WHAT NEEDS TO BE DONE: Copy the stretch of data below from the line containing "Where should I click to: Click the Go" through the line containing "[x=70, y=50]", substituting "Marcus" for "Jeremy" and changing nothing else.

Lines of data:
'''

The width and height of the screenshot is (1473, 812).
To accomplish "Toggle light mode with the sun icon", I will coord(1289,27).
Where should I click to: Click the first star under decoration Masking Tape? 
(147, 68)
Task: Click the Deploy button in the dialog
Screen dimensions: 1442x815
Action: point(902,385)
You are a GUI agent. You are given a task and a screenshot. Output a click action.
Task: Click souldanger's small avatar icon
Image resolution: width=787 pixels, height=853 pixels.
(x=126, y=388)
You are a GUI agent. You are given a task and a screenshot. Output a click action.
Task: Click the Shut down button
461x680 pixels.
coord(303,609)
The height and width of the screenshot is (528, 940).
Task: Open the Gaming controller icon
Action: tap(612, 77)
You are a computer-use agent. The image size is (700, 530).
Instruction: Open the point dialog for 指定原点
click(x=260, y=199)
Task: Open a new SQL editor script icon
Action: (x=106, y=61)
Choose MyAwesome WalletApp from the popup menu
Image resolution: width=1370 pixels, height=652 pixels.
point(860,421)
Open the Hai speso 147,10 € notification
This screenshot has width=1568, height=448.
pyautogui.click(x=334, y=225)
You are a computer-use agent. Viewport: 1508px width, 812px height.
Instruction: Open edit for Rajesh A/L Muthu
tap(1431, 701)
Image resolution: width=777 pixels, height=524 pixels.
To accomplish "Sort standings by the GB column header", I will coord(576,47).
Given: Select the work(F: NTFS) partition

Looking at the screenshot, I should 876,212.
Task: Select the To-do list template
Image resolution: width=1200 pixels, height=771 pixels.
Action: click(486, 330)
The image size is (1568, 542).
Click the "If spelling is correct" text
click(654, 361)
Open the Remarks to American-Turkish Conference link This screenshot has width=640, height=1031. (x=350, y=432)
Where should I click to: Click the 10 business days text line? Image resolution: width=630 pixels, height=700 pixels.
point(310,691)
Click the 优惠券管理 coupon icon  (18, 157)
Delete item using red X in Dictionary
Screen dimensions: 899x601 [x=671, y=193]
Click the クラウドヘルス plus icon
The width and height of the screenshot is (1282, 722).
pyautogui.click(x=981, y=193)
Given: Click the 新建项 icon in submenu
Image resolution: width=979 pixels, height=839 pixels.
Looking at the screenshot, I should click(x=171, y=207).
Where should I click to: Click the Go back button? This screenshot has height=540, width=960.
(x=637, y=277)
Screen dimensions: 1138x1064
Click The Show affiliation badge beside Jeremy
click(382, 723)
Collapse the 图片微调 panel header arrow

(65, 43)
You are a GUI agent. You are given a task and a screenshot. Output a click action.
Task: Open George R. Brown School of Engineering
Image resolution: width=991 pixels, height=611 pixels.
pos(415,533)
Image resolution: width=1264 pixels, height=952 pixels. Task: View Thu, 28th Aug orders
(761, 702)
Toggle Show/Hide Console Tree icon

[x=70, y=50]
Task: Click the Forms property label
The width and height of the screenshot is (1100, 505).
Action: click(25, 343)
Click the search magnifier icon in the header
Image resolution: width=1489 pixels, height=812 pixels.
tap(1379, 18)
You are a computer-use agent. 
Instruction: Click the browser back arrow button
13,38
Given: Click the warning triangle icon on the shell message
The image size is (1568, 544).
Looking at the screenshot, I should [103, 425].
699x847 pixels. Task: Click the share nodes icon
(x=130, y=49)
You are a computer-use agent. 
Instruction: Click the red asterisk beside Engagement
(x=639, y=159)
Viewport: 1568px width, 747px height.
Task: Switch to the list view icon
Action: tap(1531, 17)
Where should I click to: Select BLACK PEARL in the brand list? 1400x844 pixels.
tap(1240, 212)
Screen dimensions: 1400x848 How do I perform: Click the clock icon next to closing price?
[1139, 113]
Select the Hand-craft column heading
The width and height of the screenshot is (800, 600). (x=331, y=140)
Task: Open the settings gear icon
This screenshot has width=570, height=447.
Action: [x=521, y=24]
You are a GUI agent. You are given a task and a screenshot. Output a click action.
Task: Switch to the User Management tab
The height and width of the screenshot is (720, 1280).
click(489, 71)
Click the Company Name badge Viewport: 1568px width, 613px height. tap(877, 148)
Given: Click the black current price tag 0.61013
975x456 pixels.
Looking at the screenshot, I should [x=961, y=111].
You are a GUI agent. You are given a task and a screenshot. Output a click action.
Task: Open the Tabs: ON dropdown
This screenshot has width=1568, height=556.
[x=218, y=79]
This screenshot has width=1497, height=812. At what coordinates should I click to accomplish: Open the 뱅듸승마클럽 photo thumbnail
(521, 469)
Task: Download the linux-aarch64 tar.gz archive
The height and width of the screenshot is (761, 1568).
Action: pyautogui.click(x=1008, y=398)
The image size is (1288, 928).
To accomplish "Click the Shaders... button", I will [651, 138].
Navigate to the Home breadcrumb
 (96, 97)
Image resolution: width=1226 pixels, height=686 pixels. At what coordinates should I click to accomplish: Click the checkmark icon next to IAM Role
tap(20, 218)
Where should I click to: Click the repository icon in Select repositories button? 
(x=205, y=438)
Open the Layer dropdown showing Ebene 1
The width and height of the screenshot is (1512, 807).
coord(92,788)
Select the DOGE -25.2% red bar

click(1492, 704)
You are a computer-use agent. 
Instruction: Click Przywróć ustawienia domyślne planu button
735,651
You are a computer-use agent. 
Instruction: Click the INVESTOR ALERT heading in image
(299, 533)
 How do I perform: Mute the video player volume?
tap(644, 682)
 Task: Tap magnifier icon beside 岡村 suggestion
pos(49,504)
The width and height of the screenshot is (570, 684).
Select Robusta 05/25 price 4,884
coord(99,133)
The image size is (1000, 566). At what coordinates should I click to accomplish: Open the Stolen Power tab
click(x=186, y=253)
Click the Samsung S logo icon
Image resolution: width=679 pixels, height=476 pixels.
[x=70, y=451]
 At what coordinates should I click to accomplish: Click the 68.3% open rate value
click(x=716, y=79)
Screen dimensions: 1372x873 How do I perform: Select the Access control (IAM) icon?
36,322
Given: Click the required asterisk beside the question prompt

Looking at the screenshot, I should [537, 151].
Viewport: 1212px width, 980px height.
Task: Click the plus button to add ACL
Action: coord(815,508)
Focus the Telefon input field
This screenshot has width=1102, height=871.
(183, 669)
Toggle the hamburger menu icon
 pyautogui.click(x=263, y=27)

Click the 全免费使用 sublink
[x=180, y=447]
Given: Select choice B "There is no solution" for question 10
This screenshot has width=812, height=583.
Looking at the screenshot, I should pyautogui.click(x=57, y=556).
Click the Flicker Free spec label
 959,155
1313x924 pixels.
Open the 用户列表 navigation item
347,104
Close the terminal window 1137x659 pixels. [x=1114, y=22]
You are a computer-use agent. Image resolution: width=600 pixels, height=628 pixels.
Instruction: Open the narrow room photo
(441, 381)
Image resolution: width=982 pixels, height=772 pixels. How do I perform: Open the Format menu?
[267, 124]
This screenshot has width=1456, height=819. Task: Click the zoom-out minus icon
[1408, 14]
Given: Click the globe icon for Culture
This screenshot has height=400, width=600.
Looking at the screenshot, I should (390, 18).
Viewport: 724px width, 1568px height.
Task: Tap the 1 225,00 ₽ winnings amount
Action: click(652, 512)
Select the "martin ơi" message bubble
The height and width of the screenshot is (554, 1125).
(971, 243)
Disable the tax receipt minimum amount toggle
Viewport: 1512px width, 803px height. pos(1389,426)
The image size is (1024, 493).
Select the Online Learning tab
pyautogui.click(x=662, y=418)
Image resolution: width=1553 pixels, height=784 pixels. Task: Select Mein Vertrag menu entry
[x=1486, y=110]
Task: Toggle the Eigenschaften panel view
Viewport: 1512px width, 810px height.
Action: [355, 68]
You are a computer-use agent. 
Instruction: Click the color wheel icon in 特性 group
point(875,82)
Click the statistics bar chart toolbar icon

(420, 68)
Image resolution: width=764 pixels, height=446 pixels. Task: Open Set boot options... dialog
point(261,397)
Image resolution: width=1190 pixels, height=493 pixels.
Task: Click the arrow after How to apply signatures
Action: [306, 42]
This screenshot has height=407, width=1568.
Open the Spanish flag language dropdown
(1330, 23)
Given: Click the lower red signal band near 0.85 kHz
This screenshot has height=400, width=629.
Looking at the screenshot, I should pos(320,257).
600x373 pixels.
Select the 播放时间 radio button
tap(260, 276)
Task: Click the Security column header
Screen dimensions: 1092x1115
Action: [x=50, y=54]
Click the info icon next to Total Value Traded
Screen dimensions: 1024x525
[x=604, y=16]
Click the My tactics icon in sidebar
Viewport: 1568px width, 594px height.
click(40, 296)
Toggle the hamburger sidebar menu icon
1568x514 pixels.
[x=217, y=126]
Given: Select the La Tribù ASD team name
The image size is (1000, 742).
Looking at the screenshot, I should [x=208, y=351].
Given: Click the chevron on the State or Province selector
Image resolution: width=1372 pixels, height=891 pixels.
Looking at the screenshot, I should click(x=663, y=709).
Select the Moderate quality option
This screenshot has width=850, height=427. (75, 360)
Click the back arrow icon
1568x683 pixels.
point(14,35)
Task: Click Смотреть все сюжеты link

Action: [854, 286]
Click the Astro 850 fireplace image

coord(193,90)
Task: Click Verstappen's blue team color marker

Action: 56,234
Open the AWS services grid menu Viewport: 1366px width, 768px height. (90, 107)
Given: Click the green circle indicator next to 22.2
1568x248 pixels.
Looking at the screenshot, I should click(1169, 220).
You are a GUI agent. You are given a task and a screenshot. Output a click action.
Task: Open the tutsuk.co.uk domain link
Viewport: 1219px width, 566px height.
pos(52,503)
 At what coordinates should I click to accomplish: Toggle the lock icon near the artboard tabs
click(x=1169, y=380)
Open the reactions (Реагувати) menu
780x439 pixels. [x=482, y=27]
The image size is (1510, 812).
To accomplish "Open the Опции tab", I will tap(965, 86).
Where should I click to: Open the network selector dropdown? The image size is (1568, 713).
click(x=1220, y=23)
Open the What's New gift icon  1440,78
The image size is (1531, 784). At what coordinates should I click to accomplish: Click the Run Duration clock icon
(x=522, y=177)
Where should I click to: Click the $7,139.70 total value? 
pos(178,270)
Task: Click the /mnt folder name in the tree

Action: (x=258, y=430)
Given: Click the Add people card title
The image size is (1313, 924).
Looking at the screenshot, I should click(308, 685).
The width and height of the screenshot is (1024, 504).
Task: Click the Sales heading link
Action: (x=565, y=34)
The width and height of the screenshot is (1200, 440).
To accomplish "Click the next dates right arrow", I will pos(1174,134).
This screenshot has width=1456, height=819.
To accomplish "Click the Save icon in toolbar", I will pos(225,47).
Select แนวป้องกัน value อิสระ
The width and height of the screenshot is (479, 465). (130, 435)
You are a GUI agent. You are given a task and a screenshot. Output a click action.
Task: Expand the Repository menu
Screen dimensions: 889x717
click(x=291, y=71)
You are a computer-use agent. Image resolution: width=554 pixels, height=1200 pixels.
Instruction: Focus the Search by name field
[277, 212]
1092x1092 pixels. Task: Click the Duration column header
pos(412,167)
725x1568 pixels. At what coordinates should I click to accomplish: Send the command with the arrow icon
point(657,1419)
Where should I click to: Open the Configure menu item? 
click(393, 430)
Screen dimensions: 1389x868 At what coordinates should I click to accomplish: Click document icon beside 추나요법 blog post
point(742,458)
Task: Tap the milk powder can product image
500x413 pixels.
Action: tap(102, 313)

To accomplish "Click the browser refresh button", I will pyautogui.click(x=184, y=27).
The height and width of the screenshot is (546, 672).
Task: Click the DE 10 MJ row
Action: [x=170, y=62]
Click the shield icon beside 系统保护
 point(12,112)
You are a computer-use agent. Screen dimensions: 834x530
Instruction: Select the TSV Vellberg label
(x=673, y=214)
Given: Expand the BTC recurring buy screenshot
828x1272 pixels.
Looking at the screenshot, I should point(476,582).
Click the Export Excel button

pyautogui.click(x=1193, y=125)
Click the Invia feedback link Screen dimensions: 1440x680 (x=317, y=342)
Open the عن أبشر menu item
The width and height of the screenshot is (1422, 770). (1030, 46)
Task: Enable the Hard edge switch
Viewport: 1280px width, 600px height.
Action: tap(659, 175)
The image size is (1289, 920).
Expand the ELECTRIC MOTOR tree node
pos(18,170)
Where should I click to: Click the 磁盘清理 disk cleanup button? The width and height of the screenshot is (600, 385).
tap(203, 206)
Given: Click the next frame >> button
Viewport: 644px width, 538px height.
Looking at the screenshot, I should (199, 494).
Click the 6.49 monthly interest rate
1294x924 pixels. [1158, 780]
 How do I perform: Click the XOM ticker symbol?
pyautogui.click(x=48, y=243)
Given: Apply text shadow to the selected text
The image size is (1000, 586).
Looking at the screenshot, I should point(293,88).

'''

FINAL ANSWER:
Where should I click to: Click the Go back button? This screenshot has height=540, width=960.
(x=637, y=277)
Screen dimensions: 1138x1064
Click The Show affiliation badge beside Marcus
click(382, 723)
Collapse the 图片微调 panel header arrow

(65, 43)
You are a GUI agent. You are given a task and a screenshot. Output a click action.
Task: Open George R. Brown School of Engineering
Image resolution: width=991 pixels, height=611 pixels.
pos(415,533)
Image resolution: width=1264 pixels, height=952 pixels. Task: View Thu, 28th Aug orders
(761, 702)
Toggle Show/Hide Console Tree icon

[x=70, y=50]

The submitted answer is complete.